We had lunch at Doe's just last week, and it left me with two impressions: One that I wished the chili was MUCH thicker, and then the question of proper tamale-shuck etiquette. Just what ARE you supposed to do with those discarded shucks? There wasn't any extra plateware provided for them, so they wound up lying on the table...which was kind of...ick.

ARK. BLOG: By the way, did you know that you can get tamales and chili in bulk at Doe's. They pack the tamales with plenty of steaming juice in a No. 10 can. Chili topping for tamales should be thin, Ninja, that's just the way it is. Thick chili would overwhelm the delicate masa, I think.

Insert Drew Pritt name-drop comment here:

Belinda, I found the shucks a problem, too. I ended up with them on the far side of my own dish, ate around them, then moved them to the empty part after I'd consumed what wasn't under the paper. Be glad the tamales don't come wrapped in corn shucks :-)

Chili can be many things. Imagine my surprise the first time I ordered "Chili con Carne" from the menu at La Hacienda. Bite-sized chunks of meat in a thin, spicy-hot, somewhat sweet sauce served on a plate surrounded by the customary beans, rice and salad mix. I probably should have used the tortillas to make soft tacos out of it all, but I didn't want any bread. I just ate it with my fork, and I'm sure the staff were chuckling back in the kitchen.

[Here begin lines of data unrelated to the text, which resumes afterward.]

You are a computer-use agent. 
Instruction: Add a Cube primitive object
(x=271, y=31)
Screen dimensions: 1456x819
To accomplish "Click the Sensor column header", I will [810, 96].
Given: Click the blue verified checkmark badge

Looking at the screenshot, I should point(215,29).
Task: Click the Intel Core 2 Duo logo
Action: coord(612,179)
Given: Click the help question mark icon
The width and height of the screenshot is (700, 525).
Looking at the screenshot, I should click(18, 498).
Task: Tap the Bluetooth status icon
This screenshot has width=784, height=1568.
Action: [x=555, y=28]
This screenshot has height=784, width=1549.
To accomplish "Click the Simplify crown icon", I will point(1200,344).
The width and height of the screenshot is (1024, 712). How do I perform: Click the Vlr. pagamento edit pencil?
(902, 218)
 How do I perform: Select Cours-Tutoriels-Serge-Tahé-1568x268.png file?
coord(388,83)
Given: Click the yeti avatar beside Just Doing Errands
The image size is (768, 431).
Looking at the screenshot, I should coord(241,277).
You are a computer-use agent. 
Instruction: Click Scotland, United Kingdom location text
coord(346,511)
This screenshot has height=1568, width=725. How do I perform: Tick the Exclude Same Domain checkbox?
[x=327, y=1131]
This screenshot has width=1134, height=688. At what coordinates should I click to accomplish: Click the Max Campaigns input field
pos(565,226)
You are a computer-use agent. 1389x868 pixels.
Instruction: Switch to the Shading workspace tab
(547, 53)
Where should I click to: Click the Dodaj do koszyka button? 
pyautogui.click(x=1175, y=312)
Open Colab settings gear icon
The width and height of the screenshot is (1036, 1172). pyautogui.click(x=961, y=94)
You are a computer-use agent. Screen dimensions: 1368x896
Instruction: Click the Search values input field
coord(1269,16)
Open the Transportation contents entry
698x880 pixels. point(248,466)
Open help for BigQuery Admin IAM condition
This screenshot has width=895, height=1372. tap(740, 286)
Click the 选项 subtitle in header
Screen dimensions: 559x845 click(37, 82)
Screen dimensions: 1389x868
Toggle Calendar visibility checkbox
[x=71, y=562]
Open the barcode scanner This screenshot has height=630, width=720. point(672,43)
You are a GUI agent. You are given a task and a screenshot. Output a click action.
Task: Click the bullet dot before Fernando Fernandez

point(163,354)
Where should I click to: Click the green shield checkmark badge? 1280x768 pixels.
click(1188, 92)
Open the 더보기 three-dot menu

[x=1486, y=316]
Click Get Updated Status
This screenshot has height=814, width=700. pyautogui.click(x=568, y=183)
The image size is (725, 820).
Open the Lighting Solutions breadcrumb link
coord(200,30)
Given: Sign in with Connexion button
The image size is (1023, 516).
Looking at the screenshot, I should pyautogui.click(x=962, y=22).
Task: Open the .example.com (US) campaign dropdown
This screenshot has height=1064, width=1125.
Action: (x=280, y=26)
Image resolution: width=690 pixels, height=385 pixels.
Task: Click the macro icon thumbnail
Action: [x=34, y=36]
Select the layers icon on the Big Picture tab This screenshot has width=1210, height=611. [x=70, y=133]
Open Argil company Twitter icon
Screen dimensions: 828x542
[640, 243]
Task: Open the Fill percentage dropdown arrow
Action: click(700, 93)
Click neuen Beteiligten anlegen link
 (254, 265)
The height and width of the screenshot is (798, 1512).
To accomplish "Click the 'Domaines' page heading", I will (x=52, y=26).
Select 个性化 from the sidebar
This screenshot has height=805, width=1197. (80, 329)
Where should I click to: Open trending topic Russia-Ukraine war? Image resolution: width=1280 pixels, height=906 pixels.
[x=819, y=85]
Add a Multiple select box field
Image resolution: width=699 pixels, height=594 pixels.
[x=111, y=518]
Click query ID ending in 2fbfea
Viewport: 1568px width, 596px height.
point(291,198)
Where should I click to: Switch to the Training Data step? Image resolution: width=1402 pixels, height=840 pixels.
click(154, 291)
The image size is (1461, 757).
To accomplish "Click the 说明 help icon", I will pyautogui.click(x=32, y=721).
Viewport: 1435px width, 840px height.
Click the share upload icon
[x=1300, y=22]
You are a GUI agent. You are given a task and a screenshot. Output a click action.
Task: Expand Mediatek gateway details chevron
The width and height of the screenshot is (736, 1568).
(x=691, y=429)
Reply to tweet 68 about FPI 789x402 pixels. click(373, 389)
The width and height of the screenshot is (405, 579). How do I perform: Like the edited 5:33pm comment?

I hope the new Scott McGhee effort in Stift Station will offer Steak Frites at least one night per week

Does anyone have any comment about "our" Doe's, compared to the original in Greenville MS? Nothing quite compares to sitting next to those big, cast-iron stoves in the kitchen of that run-down house, watching the masters cook while you eat...and then there's the matter of standing and waiting for a table in the foyer...where the steak broilers are located. By the time you get to sit down, you're READY for a steak the size of your head. Man, it's practically worth the drive.